Herald file photo
The Colony Diner, an East Meadow staple since 1966, welcomed Jerry Seinfeld and Sarah Jessica Parker in May for a filming of Seinfeld’s web series.
It played out like a scene from NBC’s “Seinfeld.” Jerry Seinfeld was sitting in a diner one afternoon, eating lunch, sipping coffee, chatting about quirky, mundane topics with a friend, offering deadpan observations.
Except this wasn’t in New York City. Nor was he accompanied by Kramer, Elaine or George Costanza.
The location was the Colony Diner, on Hempstead Turnpike in East Meadow. His lunch partner was the actress Sarah Jessica Parker.
Seinfeld chose the East Meadow eatery as the location for an episode of his web series “Comedians in Cars Getting Coffee.” He and Parker visited the Colony in May — Seinfeld ordered chicken parmigiana and Parker had a patty melt — as if they were any regular East Meadow diners. Only they were surrounded by several cameras and microphone booms.
It all came together rather quickly. The diner’s owner, George Strifas, said he got a call from the web series’ producers, who told him they wanted to film an episode there. Strifas, who said he gets these kinds of requests from time to time, was interested, but wanted to know more. At first the producers told him only that filming would take place at lunchtime. “I said, ‘Well that’s kind of hard to do,’” Strifas said. “It’s a little intrusive to the customers.”
When they told him the show would feature a “major television celebrity,” Strifas’s interest was piqued. When he agreed to keep the information confidential, the producers told him it was Jerry Seinfeld, to which Strifas responded, “Come on down. Love to have him.”

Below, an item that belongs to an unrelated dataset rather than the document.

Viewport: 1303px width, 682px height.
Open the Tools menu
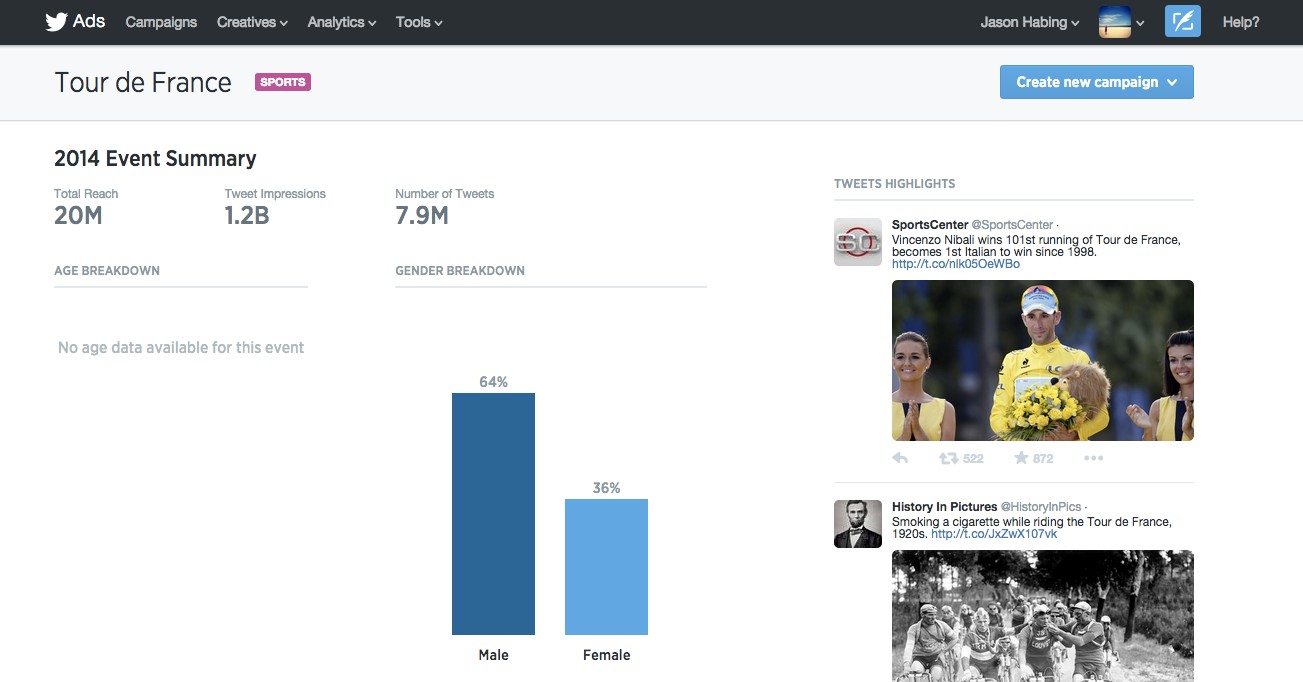pyautogui.click(x=417, y=21)
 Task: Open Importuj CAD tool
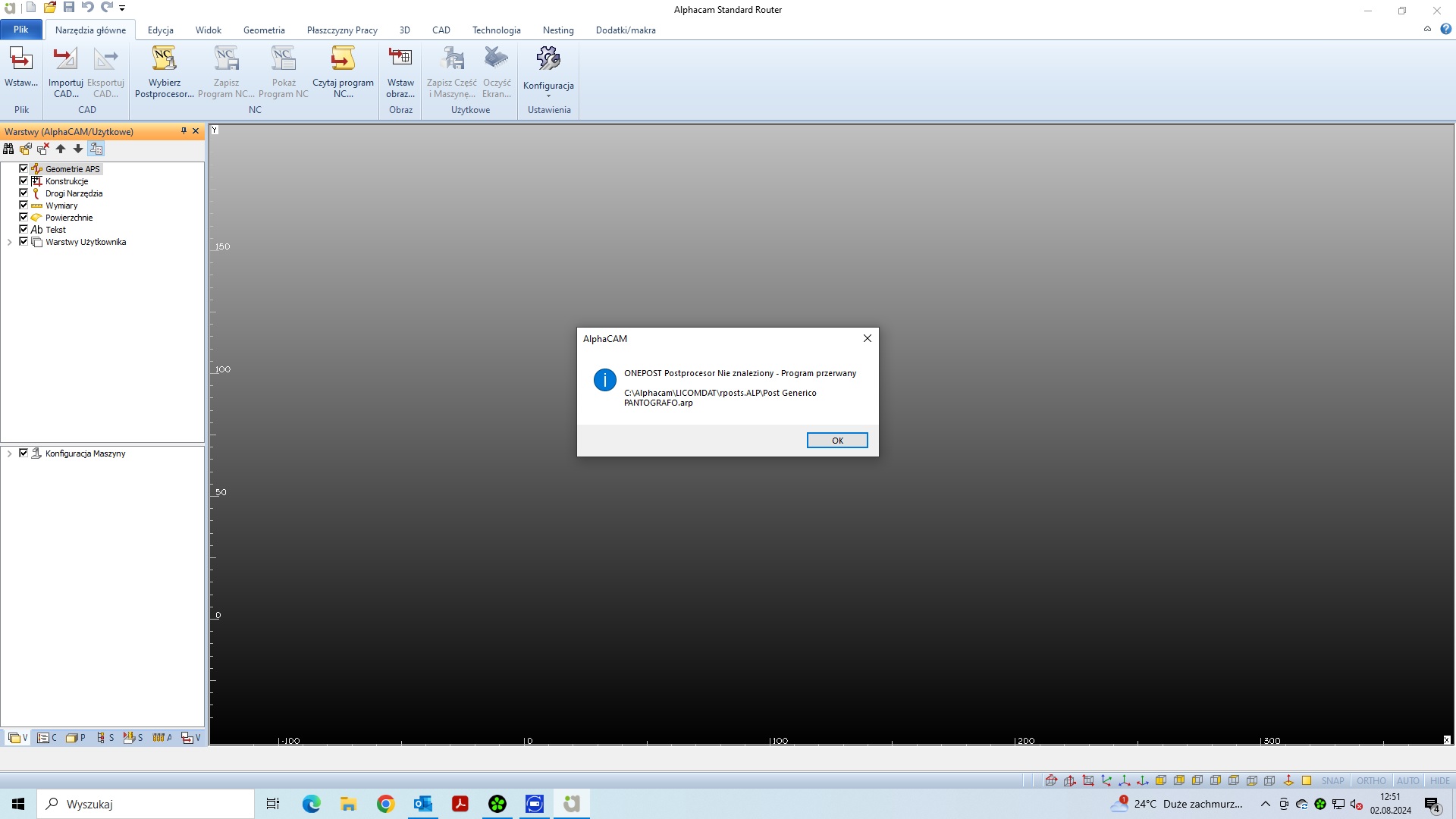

The episode aired on June 19 on the show’s website. The show, which features Seinfeld and another comic celebrity in a vintage car, on their way to a coffee shop or restaurant, focuses on their conversation — the same simple concept that made his NBC sitcom so popular.
In this episode, Seinfeld picked Parker up at her Manhattan home in a 1976 Ford LTD Country Squire, and the two headed east on the Long Island Expressway. The banter quickly steered toward city versus suburban living. Seinfeld, who grew up in Massapequa, told Parker, “When I grew up in the suburbs, I wanted to be in the city. Now I want to live in suburbs.”
Later, on Hempstead Turnpike, he remarked, “I can’t tell you how happy it makes me driving on these streets where I grew up.”